Kidney Failure After a Bite
Acute kidney injury is one of the most common complications of severe envenoming, particularly from Russell’s viper bites. The kidneys aren’t necessarily damaged by a direct toxin in the venom. Instead, kidney failure develops as a downstream consequence of everything else going wrong. Low blood pressure reduces blood flow to the kidneys. Hemotoxic venom causes widespread clotting in small blood vessels, which can clog the kidney’s delicate filtering system. Muscle breakdown, triggered by certain venom components, floods the kidneys with proteins they struggle to process.
Kidney damage can begin within hours of a bite. Urinary biomarkers of kidney injury have been found abnormal on hospital admission in envenomed patients, with some markers peaking within four hours of the bite. If untreated, acute kidney injury can progress to complete kidney shutdown, requiring dialysis and sometimes proving fatal on its own.
How Venom Gets Into the Body
Snakes deliver venom through specialized fangs, but the delivery system varies. Front-fanged snakes like cobras and vipers have hollow or grooved fangs near the front of the mouth that inject venom deep into tissue, similar to a hypodermic needle. Rear-fanged snakes have grooved teeth further back that rely on surface tension and capillary action to guide venom into the wound, making their delivery slower and generally less efficient.

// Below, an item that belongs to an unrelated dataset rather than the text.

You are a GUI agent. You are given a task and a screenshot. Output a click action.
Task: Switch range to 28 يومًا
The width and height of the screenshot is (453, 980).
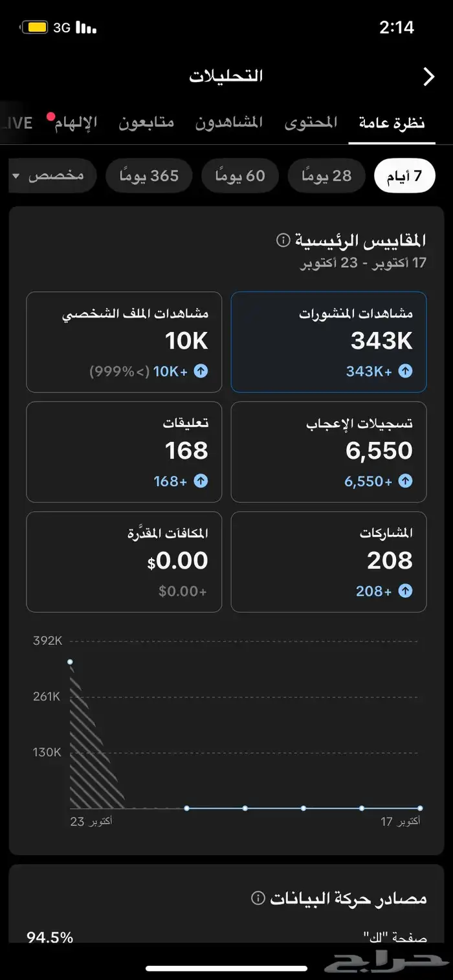[x=326, y=176]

The amount of venom injected in a single bite varies enormously. A snake can control how much venom it releases, and “dry bites” with no venom at all account for a meaningful percentage of snakebite cases. When venom is injected, it enters the tissue beneath the skin and spreads through the lymphatic system and bloodstream. Larger snakes generally deliver larger volumes. A king cobra, for instance, can inject several milliliters in a single bite, enough to contain a massive dose of toxin despite its venom being less potent drop-for-drop than that of smaller species.

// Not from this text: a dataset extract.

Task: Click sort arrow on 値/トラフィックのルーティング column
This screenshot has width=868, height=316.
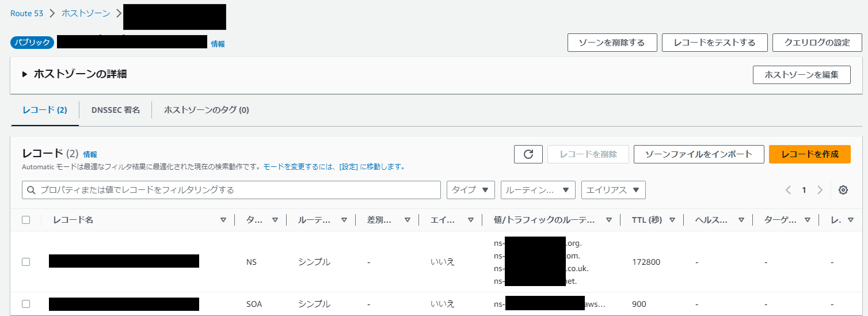Action: [x=608, y=220]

Why Some Venoms Kill Faster Than Others
Venom potency is measured in labs using a value called LD50, the dose required to kill half a test population of mice. Lower numbers mean more potent venom. Among cobras alone, potency varies dramatically: the Egyptian cobra has an LD50 of 0.185 mg/kg, making it roughly ten times more potent than the Indian cobra at 2.0 mg/kg. The king cobra’s LD50 of 1.644 mg/kg is moderate, but the sheer volume it delivers per bite compensates for the lower concentration.
But potency alone doesn’t determine how dangerous a snake is to humans. What matters is the combination of how toxic the venom is, how much gets injected, how quickly it spreads, and how accessible medical care is. A moderately venomous snake that bites agricultural workers in remote villages with no hospital nearby is far more deadly in practice than a highly venomous species that rarely encounters people.
How Antivenom Works
Antivenom remains the only specific treatment for snakebite envenoming. It works by introducing antibodies that bind to venom proteins and neutralize them before they can do further damage. These antibodies are produced by injecting small, non-lethal doses of venom into large animals (typically horses) over months, then harvesting and purifying the antibodies from their blood.
Antivenom can stop venom that’s still circulating in the bloodstream, but it cannot reverse damage already done. Neurotoxins that have already locked onto nerve receptors won’t be dislodged by antivenom. Tissue that has already been destroyed won’t regenerate. This is why speed matters so much: the sooner antivenom is administered, the less damage accumulates. For hemotoxic bites, even after antivenom clears the venom, the body still needs time to rebuild its depleted clotting proteins, and supplementing fibrinogen directly has been shown to improve outcomes during that recovery window.